● DIRECTIONS
Your answer must consist of exactly the lines below, starting with the line with "The height and width of the screenshot is (618, 1268)." and going on through the line with "This screenshot has height=1126, width=1064.", and nothing else.

++++ INPUT RECORDS ++++

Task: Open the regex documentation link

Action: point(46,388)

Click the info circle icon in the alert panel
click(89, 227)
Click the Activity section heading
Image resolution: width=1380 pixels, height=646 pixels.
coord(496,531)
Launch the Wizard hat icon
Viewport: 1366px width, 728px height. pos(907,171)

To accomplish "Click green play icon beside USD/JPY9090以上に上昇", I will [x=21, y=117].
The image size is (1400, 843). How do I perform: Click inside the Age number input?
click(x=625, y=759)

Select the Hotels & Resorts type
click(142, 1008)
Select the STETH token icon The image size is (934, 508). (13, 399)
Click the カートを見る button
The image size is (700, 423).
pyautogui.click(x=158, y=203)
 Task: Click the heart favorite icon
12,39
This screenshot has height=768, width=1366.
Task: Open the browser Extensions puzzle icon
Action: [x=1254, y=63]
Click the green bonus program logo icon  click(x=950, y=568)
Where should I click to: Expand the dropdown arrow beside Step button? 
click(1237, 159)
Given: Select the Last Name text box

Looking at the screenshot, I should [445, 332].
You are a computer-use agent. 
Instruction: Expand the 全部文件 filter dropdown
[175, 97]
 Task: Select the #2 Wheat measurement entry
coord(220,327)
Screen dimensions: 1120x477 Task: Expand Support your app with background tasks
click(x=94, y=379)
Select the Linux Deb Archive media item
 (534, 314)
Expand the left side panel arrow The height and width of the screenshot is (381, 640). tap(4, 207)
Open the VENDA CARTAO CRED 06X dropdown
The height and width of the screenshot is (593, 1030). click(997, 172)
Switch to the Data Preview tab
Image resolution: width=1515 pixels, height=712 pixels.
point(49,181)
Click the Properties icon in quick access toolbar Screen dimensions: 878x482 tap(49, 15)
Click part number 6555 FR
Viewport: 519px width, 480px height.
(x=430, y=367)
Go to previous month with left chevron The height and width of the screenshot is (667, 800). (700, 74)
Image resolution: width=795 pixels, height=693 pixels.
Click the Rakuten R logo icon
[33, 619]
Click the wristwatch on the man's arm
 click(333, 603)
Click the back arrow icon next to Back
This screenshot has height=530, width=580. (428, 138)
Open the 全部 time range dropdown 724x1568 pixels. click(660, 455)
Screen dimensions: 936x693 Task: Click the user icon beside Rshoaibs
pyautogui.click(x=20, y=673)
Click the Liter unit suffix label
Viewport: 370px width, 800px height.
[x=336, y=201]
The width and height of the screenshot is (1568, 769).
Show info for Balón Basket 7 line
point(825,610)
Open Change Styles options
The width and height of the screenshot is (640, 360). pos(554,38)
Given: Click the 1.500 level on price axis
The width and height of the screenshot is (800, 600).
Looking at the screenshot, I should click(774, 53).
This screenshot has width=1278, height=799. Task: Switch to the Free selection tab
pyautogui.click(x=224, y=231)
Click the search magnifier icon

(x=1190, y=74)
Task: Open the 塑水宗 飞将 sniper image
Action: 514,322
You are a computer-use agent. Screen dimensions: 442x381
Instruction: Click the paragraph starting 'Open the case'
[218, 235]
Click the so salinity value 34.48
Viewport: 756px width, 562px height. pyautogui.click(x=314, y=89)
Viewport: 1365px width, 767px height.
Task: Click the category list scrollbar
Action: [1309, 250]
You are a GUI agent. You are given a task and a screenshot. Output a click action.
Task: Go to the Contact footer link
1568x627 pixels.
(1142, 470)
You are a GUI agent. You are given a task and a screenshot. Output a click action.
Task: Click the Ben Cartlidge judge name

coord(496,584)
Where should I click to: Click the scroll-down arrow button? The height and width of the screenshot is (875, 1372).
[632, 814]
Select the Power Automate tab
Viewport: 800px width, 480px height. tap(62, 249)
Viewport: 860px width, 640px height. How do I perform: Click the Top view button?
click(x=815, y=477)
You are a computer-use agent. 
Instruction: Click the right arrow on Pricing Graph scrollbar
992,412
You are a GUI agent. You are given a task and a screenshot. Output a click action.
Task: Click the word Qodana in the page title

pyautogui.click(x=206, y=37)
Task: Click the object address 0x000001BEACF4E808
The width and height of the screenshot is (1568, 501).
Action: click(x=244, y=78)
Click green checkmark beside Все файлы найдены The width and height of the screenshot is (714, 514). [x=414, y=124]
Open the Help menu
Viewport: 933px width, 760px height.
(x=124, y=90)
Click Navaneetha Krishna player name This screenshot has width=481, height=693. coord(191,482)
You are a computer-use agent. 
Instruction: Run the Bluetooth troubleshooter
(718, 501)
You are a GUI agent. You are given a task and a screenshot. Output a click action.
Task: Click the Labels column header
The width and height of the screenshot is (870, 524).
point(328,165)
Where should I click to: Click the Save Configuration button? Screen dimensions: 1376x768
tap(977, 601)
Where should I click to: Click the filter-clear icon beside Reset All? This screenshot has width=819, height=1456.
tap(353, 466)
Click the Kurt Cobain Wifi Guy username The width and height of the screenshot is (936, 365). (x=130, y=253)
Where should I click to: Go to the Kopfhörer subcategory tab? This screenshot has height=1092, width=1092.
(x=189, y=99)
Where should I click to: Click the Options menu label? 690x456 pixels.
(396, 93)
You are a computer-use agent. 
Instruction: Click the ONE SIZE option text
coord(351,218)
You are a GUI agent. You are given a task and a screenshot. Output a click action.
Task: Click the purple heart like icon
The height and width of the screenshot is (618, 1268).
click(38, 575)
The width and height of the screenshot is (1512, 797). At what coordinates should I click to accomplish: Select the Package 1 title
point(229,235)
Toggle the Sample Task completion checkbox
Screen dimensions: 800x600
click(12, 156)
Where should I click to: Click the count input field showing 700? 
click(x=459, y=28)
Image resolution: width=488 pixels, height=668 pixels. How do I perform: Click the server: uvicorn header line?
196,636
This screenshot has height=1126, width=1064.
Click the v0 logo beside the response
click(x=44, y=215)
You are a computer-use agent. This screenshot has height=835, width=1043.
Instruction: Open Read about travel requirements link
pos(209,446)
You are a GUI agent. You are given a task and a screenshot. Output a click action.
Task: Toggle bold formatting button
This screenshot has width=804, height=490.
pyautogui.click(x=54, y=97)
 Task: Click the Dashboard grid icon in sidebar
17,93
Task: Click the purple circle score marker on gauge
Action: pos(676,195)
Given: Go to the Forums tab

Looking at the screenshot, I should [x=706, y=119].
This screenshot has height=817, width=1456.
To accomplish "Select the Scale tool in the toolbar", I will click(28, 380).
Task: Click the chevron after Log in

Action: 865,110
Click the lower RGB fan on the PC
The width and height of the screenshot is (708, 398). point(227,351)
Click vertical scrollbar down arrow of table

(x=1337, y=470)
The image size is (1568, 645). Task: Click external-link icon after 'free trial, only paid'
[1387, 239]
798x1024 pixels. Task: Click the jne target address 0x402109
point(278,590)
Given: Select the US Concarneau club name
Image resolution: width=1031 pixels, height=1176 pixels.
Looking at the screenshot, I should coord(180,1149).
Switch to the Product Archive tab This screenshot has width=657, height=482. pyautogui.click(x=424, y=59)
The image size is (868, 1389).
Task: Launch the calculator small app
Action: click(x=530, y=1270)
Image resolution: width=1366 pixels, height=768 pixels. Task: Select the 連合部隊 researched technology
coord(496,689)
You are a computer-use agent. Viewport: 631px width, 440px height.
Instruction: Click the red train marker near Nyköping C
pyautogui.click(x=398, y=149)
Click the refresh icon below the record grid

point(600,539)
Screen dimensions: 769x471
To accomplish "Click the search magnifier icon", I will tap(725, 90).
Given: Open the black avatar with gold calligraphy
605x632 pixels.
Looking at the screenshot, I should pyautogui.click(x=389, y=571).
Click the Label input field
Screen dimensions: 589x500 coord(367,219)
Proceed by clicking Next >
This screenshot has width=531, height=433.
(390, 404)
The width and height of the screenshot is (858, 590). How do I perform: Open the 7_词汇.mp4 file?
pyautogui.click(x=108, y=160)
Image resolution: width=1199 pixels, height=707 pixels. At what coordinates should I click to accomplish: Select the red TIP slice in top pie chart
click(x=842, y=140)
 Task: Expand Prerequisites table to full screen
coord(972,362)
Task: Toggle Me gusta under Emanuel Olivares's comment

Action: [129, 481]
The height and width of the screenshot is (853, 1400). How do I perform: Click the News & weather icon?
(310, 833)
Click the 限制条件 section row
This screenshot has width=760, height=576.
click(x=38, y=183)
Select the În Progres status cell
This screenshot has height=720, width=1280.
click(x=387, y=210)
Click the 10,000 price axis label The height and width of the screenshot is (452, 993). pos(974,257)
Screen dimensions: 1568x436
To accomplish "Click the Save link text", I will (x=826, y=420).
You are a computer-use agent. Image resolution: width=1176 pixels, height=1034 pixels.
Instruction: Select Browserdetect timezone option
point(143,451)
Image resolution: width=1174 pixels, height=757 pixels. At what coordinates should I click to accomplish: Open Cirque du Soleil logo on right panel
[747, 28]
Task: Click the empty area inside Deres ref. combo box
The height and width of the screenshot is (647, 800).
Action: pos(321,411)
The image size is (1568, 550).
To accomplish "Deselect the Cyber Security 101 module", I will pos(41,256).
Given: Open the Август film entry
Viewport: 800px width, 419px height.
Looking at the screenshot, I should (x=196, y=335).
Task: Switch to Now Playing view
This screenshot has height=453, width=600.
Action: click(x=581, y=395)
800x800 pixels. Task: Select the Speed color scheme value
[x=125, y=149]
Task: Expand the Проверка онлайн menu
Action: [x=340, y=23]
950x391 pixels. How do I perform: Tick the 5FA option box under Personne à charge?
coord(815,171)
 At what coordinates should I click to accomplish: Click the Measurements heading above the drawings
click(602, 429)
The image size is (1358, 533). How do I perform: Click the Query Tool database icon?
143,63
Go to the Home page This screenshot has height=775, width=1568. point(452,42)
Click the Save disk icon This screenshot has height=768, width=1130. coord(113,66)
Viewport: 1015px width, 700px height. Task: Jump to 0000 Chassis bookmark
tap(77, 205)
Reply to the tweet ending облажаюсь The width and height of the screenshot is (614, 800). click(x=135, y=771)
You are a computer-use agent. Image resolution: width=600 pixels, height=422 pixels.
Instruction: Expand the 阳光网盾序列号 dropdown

++++

● EXERCISE OUTPUT
The height and width of the screenshot is (618, 1268).
click(38, 575)
The width and height of the screenshot is (1512, 797). At what coordinates should I click to accomplish: Select the Package 1 title
point(229,235)
Toggle the Sample Task completion checkbox
Screen dimensions: 800x600
click(12, 156)
Where should I click to: Click the count input field showing 700? 
click(x=459, y=28)
Image resolution: width=488 pixels, height=668 pixels. How do I perform: Click the server: uvicorn header line?
196,636
This screenshot has height=1126, width=1064.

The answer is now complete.